= The Immortal Hour (play) =

1899 play

The Immortal Hour is an 1899 play by Scottish playwright Fiona Macleod, a pseudonym of writer William Sharp, loosely based on the Irish myth The Wooing of Etain. It was first published complete in the November 1900 issue of The Fortnightly Review and posthumously published in book form in 1907 (US) and 1908 (UK).

==Dalua==
Dalua is a character in the play. Although the play uses characters and settings from Celtic mythology, the character of Dalua was the invention of Macleod. He is a brooding and fateful presence, known alternatively as the Amadan-Dhu, the Dark One, the Faery Fool. He claims to be even more ancient than the gods.

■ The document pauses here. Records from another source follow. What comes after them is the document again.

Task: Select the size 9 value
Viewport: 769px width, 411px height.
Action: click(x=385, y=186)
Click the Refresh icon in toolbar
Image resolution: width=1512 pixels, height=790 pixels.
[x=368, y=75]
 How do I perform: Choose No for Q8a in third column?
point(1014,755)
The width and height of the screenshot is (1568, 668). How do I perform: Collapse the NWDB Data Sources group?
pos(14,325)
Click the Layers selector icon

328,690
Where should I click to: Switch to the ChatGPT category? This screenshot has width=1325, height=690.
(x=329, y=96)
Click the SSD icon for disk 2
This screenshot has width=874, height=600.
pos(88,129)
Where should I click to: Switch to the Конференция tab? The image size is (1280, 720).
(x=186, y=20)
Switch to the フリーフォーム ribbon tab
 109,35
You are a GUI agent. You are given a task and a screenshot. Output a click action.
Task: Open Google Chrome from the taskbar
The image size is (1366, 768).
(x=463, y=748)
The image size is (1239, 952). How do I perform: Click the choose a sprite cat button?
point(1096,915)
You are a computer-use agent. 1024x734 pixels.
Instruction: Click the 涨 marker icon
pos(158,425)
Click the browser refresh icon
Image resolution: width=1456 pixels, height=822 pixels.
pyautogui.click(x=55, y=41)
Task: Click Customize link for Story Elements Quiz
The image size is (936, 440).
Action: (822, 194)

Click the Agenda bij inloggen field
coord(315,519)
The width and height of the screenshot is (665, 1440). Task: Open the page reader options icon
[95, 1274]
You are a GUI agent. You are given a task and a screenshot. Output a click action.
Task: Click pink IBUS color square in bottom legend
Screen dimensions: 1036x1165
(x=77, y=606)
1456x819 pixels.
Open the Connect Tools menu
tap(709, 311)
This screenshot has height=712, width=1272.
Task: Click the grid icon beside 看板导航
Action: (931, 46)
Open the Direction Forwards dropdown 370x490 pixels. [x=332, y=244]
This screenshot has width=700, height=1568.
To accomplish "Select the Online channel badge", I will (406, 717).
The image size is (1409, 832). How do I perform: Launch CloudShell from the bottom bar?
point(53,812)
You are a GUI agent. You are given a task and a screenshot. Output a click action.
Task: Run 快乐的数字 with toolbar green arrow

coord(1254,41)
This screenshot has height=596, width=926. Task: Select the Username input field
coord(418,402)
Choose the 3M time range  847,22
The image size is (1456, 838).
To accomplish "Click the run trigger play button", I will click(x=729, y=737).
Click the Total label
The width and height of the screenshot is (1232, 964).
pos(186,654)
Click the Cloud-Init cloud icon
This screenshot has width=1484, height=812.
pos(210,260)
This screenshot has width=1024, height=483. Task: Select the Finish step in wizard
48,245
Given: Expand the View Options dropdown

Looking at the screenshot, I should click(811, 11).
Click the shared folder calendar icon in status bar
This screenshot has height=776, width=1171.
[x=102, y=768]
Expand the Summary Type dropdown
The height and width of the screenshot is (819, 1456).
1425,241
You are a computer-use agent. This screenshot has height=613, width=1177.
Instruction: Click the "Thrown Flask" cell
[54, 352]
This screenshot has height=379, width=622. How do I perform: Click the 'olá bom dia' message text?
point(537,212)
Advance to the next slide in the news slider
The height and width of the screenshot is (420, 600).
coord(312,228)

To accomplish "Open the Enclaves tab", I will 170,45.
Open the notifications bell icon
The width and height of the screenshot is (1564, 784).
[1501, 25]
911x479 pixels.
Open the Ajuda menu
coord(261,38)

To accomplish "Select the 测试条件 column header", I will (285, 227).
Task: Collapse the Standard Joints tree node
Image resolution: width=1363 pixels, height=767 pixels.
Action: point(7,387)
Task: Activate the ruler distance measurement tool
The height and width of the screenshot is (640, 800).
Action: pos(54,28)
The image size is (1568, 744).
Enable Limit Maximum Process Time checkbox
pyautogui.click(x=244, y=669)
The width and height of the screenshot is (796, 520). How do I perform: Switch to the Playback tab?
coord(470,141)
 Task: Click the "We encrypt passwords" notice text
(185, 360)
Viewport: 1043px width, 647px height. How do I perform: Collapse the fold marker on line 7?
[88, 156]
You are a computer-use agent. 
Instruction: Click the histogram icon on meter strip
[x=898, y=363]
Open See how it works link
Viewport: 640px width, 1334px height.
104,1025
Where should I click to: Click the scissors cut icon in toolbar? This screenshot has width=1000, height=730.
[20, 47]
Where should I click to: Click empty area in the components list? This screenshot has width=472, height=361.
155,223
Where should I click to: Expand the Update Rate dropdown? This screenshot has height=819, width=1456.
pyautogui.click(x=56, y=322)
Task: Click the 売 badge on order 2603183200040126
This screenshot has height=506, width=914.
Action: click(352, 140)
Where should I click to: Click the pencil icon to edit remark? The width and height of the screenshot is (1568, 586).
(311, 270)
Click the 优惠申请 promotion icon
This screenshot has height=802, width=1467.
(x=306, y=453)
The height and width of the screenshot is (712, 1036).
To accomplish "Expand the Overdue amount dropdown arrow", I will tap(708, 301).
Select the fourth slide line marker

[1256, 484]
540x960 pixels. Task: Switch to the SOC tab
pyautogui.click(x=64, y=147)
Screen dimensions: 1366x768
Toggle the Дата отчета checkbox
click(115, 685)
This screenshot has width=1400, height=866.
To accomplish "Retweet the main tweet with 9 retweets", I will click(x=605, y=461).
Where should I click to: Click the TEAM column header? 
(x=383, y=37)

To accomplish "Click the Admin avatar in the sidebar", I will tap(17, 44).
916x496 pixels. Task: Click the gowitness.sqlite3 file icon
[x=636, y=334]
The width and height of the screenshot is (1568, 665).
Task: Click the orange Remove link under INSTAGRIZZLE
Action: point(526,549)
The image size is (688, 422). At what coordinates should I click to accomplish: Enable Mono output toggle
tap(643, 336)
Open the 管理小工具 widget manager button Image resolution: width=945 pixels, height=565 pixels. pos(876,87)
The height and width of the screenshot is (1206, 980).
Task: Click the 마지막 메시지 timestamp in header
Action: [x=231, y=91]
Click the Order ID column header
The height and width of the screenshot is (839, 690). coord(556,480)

It is through his movements and gestures that he affects the feelings and desires of the other characters and thus drives the fatal, hubristic pursuit of the Faery princess Etain by the mortal king Eochaidh; later, at the end of the work, he steps in and touches the king, who consequently dies.

==Opera==
In 1912 the English composer Rutland Boughton composed an opera of the same name with a libretto adapted from the play. It ran in London for 216 consecutive performances in 1922, and for a further 160 performances the following year, and was staged in New York City in 1926. It was revived at the Sadler's Wells Theatre in London in 1953. The first recording of the complete work was released in 1983.